**WHAT YOU WILL DO:**
Your answer must be an exact copy of the listing.

━━━━━ DATA SHOWN

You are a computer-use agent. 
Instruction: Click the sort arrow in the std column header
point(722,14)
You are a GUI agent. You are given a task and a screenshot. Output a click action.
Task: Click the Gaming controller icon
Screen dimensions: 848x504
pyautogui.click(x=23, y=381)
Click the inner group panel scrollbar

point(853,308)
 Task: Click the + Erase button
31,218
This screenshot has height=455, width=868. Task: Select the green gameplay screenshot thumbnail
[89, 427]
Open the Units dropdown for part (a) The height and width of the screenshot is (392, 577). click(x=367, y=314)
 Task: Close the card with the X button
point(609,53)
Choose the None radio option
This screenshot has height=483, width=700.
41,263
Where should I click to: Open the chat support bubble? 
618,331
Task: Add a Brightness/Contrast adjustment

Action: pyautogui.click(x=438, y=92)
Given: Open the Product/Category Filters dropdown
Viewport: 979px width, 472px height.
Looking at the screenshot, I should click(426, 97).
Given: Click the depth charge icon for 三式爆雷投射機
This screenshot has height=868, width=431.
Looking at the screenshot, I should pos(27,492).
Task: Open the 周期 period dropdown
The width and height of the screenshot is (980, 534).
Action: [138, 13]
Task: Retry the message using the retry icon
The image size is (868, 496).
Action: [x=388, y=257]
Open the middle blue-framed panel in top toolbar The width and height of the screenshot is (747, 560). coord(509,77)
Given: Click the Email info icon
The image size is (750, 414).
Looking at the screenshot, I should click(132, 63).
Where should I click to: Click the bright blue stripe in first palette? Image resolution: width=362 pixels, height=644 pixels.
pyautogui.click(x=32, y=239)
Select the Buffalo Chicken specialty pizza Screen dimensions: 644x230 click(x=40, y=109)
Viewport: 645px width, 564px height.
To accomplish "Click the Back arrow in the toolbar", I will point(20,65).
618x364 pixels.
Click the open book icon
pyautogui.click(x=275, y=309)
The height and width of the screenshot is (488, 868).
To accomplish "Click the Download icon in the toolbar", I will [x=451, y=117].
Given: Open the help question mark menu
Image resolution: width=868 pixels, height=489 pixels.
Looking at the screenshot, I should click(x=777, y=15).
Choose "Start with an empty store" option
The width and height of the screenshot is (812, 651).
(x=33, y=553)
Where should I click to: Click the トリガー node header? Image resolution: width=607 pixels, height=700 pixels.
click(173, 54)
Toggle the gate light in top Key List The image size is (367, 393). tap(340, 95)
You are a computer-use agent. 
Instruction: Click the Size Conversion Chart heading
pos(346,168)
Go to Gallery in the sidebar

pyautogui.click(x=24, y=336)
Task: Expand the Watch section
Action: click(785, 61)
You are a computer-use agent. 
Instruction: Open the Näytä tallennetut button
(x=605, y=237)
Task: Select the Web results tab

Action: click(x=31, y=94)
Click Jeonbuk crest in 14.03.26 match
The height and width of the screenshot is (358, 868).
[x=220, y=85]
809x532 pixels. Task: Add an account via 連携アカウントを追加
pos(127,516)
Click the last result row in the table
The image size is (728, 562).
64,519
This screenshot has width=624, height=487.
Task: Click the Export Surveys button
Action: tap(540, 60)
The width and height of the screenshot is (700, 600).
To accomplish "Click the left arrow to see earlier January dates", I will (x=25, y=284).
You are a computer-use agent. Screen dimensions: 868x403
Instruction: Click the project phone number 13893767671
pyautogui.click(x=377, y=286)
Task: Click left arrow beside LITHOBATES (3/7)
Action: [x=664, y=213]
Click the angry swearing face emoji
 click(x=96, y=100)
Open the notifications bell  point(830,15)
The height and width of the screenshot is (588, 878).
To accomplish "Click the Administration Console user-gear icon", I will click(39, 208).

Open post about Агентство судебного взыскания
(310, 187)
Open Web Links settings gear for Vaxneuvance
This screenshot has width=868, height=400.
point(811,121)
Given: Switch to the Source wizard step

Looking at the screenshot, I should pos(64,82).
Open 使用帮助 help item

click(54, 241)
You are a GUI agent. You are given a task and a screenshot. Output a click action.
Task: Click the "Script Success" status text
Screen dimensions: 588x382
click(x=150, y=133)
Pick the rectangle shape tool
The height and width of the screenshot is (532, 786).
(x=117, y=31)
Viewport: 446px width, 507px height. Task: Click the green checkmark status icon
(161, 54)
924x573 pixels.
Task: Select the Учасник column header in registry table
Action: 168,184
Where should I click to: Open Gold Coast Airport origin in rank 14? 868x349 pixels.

━━━━━━━━━━

**OUTPUT:**
You are a computer-use agent. 
Instruction: Click the sort arrow in the std column header
point(722,14)
You are a GUI agent. You are given a task and a screenshot. Output a click action.
Task: Click the Gaming controller icon
Screen dimensions: 848x504
pyautogui.click(x=23, y=381)
Click the inner group panel scrollbar

point(853,308)
 Task: Click the + Erase button
31,218
This screenshot has height=455, width=868. Task: Select the green gameplay screenshot thumbnail
[89, 427]
Open the Units dropdown for part (a) The height and width of the screenshot is (392, 577). click(x=367, y=314)
 Task: Close the card with the X button
point(609,53)
Choose the None radio option
This screenshot has height=483, width=700.
41,263
Where should I click to: Open the chat support bubble? 
618,331
Task: Add a Brightness/Contrast adjustment

Action: pyautogui.click(x=438, y=92)
Given: Open the Product/Category Filters dropdown
Viewport: 979px width, 472px height.
Looking at the screenshot, I should click(426, 97).
Given: Click the depth charge icon for 三式爆雷投射機
This screenshot has height=868, width=431.
Looking at the screenshot, I should pos(27,492).
Task: Open the 周期 period dropdown
The width and height of the screenshot is (980, 534).
Action: [138, 13]
Task: Retry the message using the retry icon
The image size is (868, 496).
Action: [x=388, y=257]
Open the middle blue-framed panel in top toolbar The width and height of the screenshot is (747, 560). coord(509,77)
Given: Click the Email info icon
The image size is (750, 414).
Looking at the screenshot, I should click(132, 63).
Where should I click to: Click the bright blue stripe in first palette? Image resolution: width=362 pixels, height=644 pixels.
pyautogui.click(x=32, y=239)
Select the Buffalo Chicken specialty pizza Screen dimensions: 644x230 click(x=40, y=109)
Viewport: 645px width, 564px height.
To accomplish "Click the Back arrow in the toolbar", I will point(20,65).
618x364 pixels.
Click the open book icon
pyautogui.click(x=275, y=309)
The height and width of the screenshot is (488, 868).
To accomplish "Click the Download icon in the toolbar", I will [x=451, y=117].
Given: Open the help question mark menu
Image resolution: width=868 pixels, height=489 pixels.
Looking at the screenshot, I should click(x=777, y=15).
Choose "Start with an empty store" option
The width and height of the screenshot is (812, 651).
(x=33, y=553)
Where should I click to: Click the トリガー node header? Image resolution: width=607 pixels, height=700 pixels.
click(173, 54)
Toggle the gate light in top Key List The image size is (367, 393). tap(340, 95)
You are a computer-use agent. 
Instruction: Click the Size Conversion Chart heading
pos(346,168)
Go to Gallery in the sidebar

pyautogui.click(x=24, y=336)
Task: Expand the Watch section
Action: click(785, 61)
You are a computer-use agent. 
Instruction: Open the Näytä tallennetut button
(x=605, y=237)
Task: Select the Web results tab

Action: click(x=31, y=94)
Click Jeonbuk crest in 14.03.26 match
The height and width of the screenshot is (358, 868).
[x=220, y=85]
809x532 pixels. Task: Add an account via 連携アカウントを追加
pos(127,516)
Click the last result row in the table
The image size is (728, 562).
64,519
This screenshot has width=624, height=487.
Task: Click the Export Surveys button
Action: tap(540, 60)
The width and height of the screenshot is (700, 600).
To accomplish "Click the left arrow to see earlier January dates", I will (x=25, y=284).
You are a computer-use agent. Screen dimensions: 868x403
Instruction: Click the project phone number 13893767671
pyautogui.click(x=377, y=286)
Task: Click left arrow beside LITHOBATES (3/7)
Action: [x=664, y=213]
Click the angry swearing face emoji
 click(x=96, y=100)
Open the notifications bell  point(830,15)
The height and width of the screenshot is (588, 878).
To accomplish "Click the Administration Console user-gear icon", I will click(39, 208).

Open post about Агентство судебного взыскания
(310, 187)
Open Web Links settings gear for Vaxneuvance
This screenshot has width=868, height=400.
point(811,121)
Given: Switch to the Source wizard step

Looking at the screenshot, I should pos(64,82).
Open 使用帮助 help item

click(54, 241)
You are a GUI agent. You are given a task and a screenshot. Output a click action.
Task: Click the "Script Success" status text
Screen dimensions: 588x382
click(x=150, y=133)
Pick the rectangle shape tool
The height and width of the screenshot is (532, 786).
(x=117, y=31)
Viewport: 446px width, 507px height. Task: Click the green checkmark status icon
(161, 54)
924x573 pixels.
Task: Select the Учасник column header in registry table
Action: 168,184
Where should I click to: Open Gold Coast Airport origin in rank 14? 868x349 pixels.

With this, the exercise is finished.